The privacy concerns involved in wearing Google Glass are substantial and largely unresolved. So it's a bold early adopter who decides to attach a cross-hair to the device before stepping out in public.
But that's exactly what at least 82 Google Glass wearers appear to be ready to do, after funding a Kickstarter project to make a series of "fun" lens covers and accessories for the controversial gadget.
'GlassKap' is essentially a series of small, inexpensive 3D-printed plastic add-ons for Google Glass which make it look either more friendly, more useful or more terrifying.
On the friendly side is a wearable plant pot complete with plastic flower, a pencil holder and an "On Air" sign reminding those around you that you're potentially recording everything they do.

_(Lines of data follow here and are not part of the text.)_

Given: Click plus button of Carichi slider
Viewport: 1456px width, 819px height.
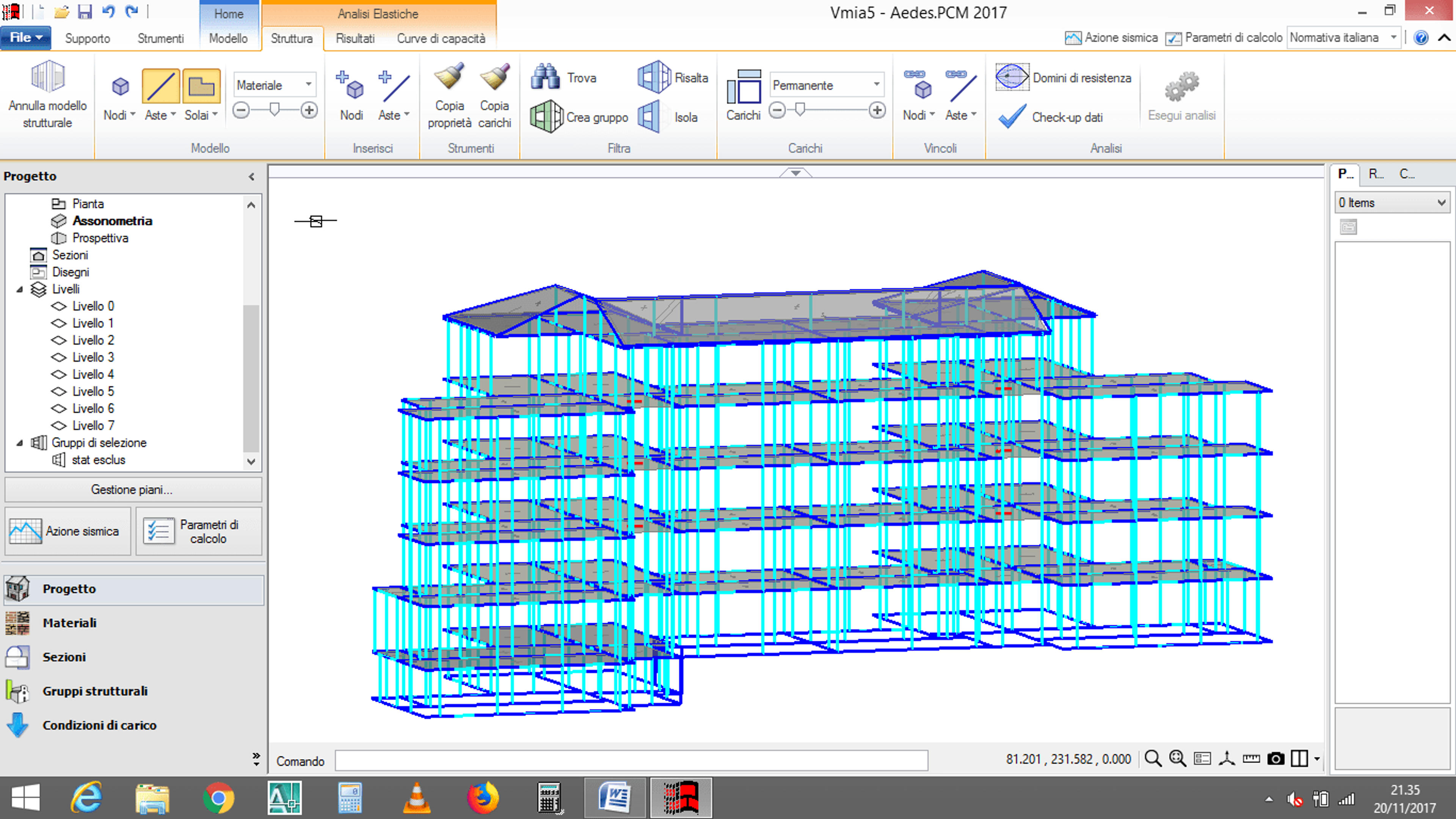Looking at the screenshot, I should [x=877, y=110].
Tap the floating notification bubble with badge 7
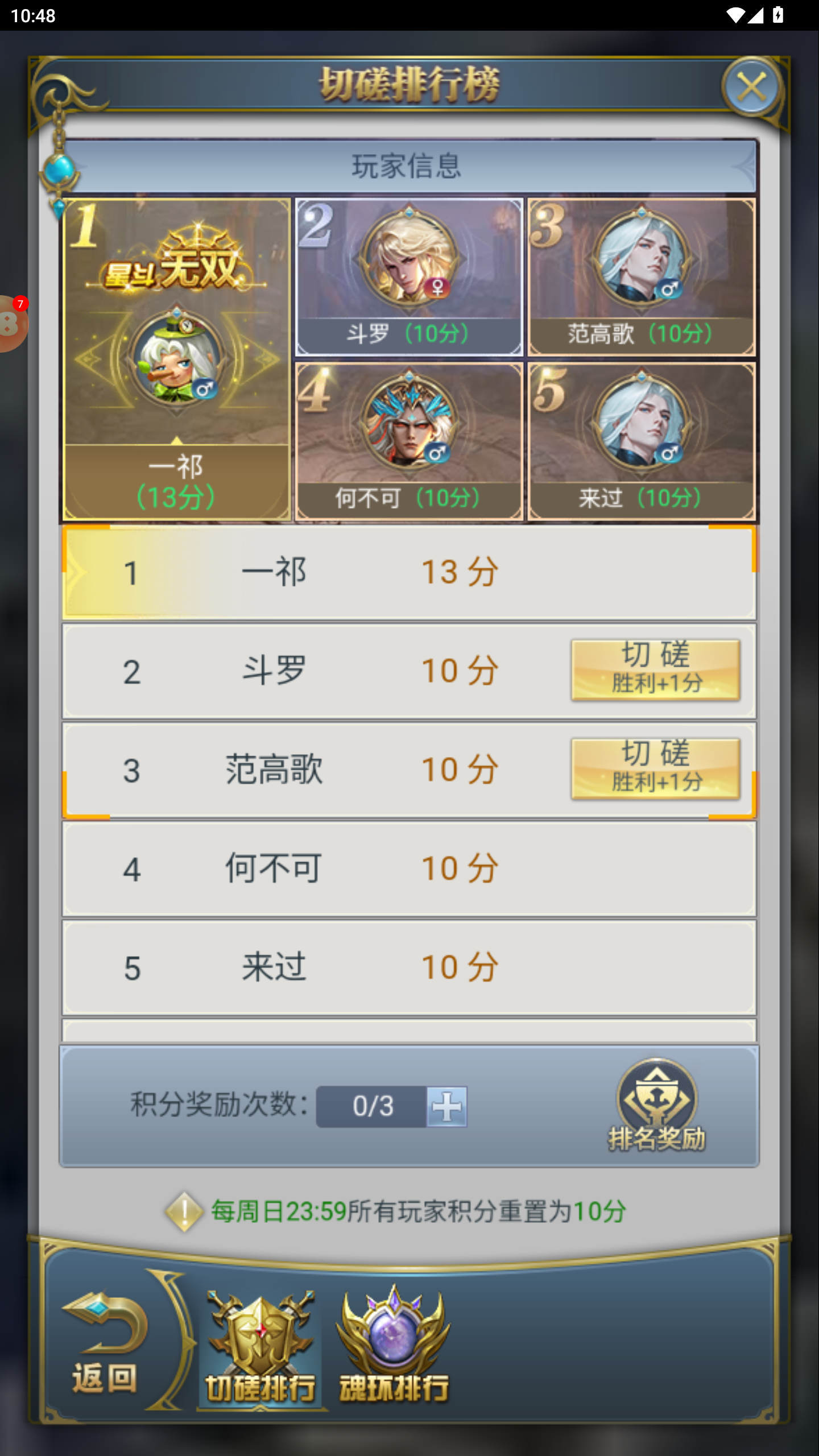This screenshot has height=1456, width=819. pos(13,323)

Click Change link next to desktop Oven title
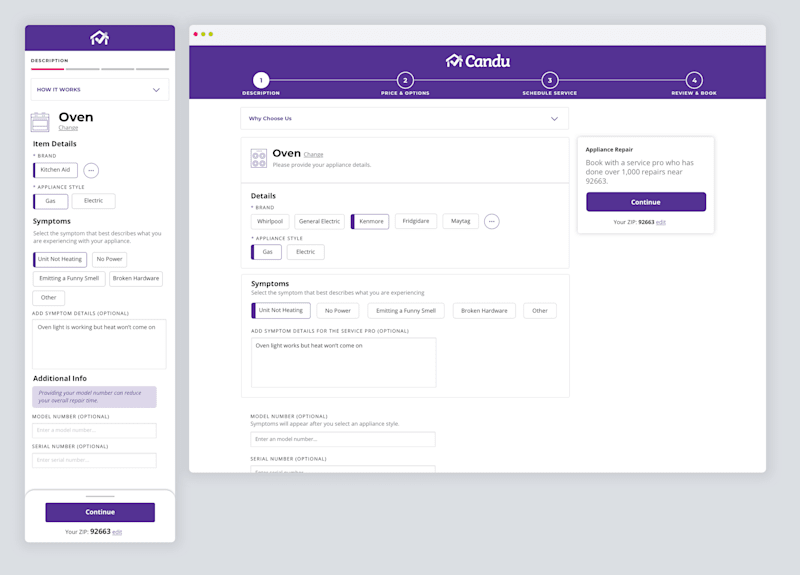pyautogui.click(x=313, y=155)
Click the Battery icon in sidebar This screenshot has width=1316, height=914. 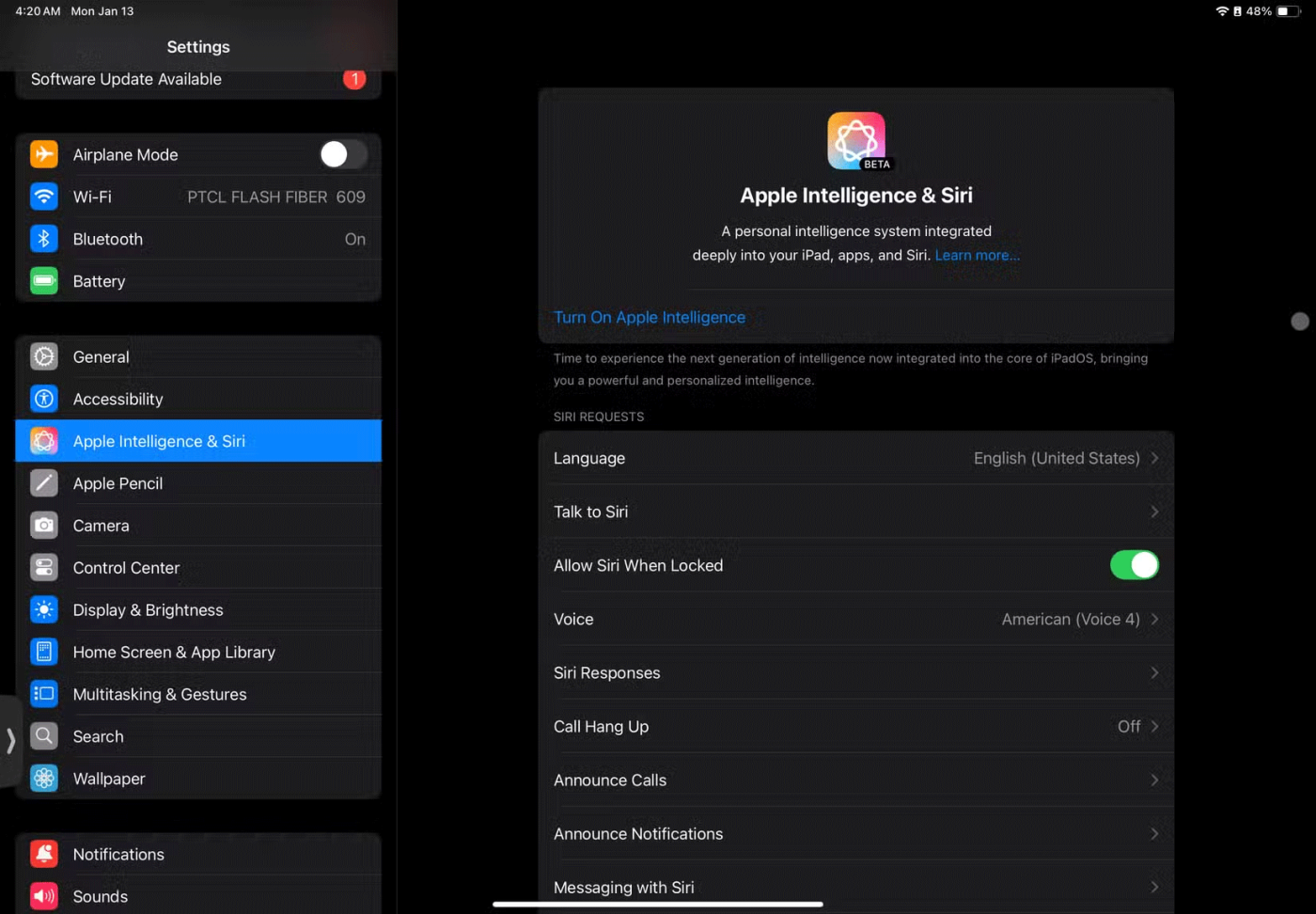tap(44, 281)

As for the useful versions, there's a clippable lens cover designed to reassure anyone around you concerned about the camera that you're not actually using it - though allowing you to still check email and Google stuff.
And then there's the cross-hairs, a slightly terrifying (but essentially good-natured) addition which jokingly references films like The Terminator, bringing an air of joyful menace to your post-human cyborgian self.
The project easily met its $1,500 goal, eventually taking in more than $2,500 - not massive by Kickstarter standards, but not bad. One backer even pledged $350 in return for a full set of accessories, and a T-shirt.
Inventor Todd Blatt from Custom 3D Stuff - and one of the original 10,000 Google Glass 'Explorers' - said that is initial aim was to address privacy, but that this soon spiralled into just having fun with the 3D-printing service Shapeways.
"My original goal was to engineer a lens cover, one that would be easy to use and assuage privacy concerns. Once I began, ideas flowed like Klingon Blood Wine."